Well...'buzullar erimek' is not correct as _a noun with a genitive structure_ - which should be used in this sentence - because first of all, we should use _grammatically_ _a noun_ and not an infinitif as the object of 'today's problem'.
In general _'something'_ can be the problem of something else, and here :
- Today's biggest environmental problem is *what*? (= a noun)
- Is _melting of icebergs_.

Then in Turkish, there are many ways for making a noun from a verb by means of suffixes called : Fiilden isim yapan ekler.

The noun of the infinitif  'erimek' is 'eri*me*'.

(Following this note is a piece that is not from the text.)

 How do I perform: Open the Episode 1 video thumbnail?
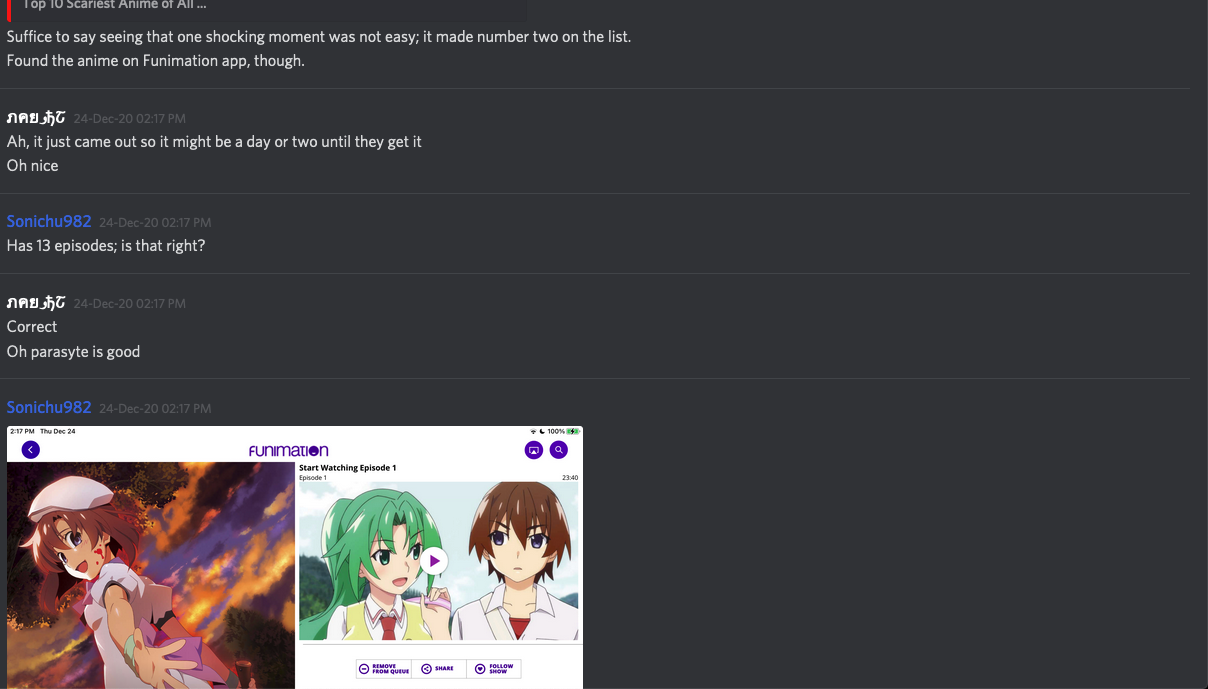click(x=439, y=561)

and then since your noun here ( melting of icebergs) has a genitive structure ( isim tamlaması ), you should use the rule of genitive construction,
explained here that I found suitable for you and also as an example  here in our Forum which would be useful too for more details !


İyi çalışmalar!


----------



## pekka123

thank you very much I understood something


----------



## pekka123

I have another question

hindistan'daki tren kazasının ardından yaralıları kurtarma çalışmaları devam ediyor 

why kurtarma is not having ları and çalışma is having ları


----------



## Gemmenita

Yes, that's a good question !
'Kurturma çalışmaları' is also genitive structure... And its difference with 'buzulların erimesi' is:

As a matter of fact, in Turkish there are 2 genitive structures (isim/ad tamlaması ) : belirtili (definite) and belirtisiz (indefinite)
buzullar*ın* erime*si* >>> belirtili ad tamlaması
kurtama çalışmalar*ı* >>> belirtisiz ad tamlaması

The difference between the 2 kinds is that:

- in 'belirtili ad tamlaması', there is a real possession, and something belongs really to somebody or something else, and also the object about which we are talking is known, and in the structure, the first word also _takes_ possession suffixes ( in/ın/un/...)

Examples ( and also refer to the *Important* part below) :

gözlüğ*ün* cam*ı*. ('cam' belongs to the 'gözlük' )

çocuğ*un* ayakkabı*sı*.('ayakkabı' belongs to 'çocuk' )

otel*in* odalar*ı *çok. ( 'odalar' belong to 'otel')

buzullar*ın* erime*si *( 'erime' belongs to 'buzullar' and not to other things)


- whereas in 'belirtisiz ad tamlaması' , the fırst word completes the second word (gives more information about the second word rather than a real possession
and we are talking _in general_ ), and in the structure, the first word _doesn't take_ possession suffixes.

Examples:

çay bahçe*si *(which kind of 'bahçe'? _Çay_ bahçesi)

yatak oda*sı* (which kind of 'oda'? _Yatak_ odası )

güneş gözlüğ*ü* (which kind of 'gözlük' ? _Güneş_ gözlüğü)

kurturma çalışmalar*ı* (which kind of 'çalışmalar' ? _Kurturma_ çalışmaları)

and so on...

*Important:*

Sometimes, for the same couple of words we can use both 'definite' and 'indefinite' genitive structure and this is the contexte which helps to choose between 'belirtili and 'belirtisi' genitive structure.

For example:

- Bu otel*in* odalar*ı *çok büyük. ( is definite genitive structure because we are talking about a known and definite hotel and therefore both words take suffixes)
- Genelde otel odalar*ı* geniş olur.(is indefinite genitive structure because we are talking about any kind of hotel in general and therefore only the second word takes suffix)

and so on...


*ps.*



pekka123 said:


> why kurtarma is not having ları and çalışma is having ları



Here 'ları' is not the genitive suffix : 'lar' is the plural making suffix and 'ı' is the genitive making suffix and then following all the above explanations, 'kurturma' doesn't need any suffix.



İyi günler!


----------



## pekka123

thank you very much gemmenita I made you tired thanks again


----------



## Gemmenita

Oh,  ne demek ! Rica ederim ! You're most welcome.


----------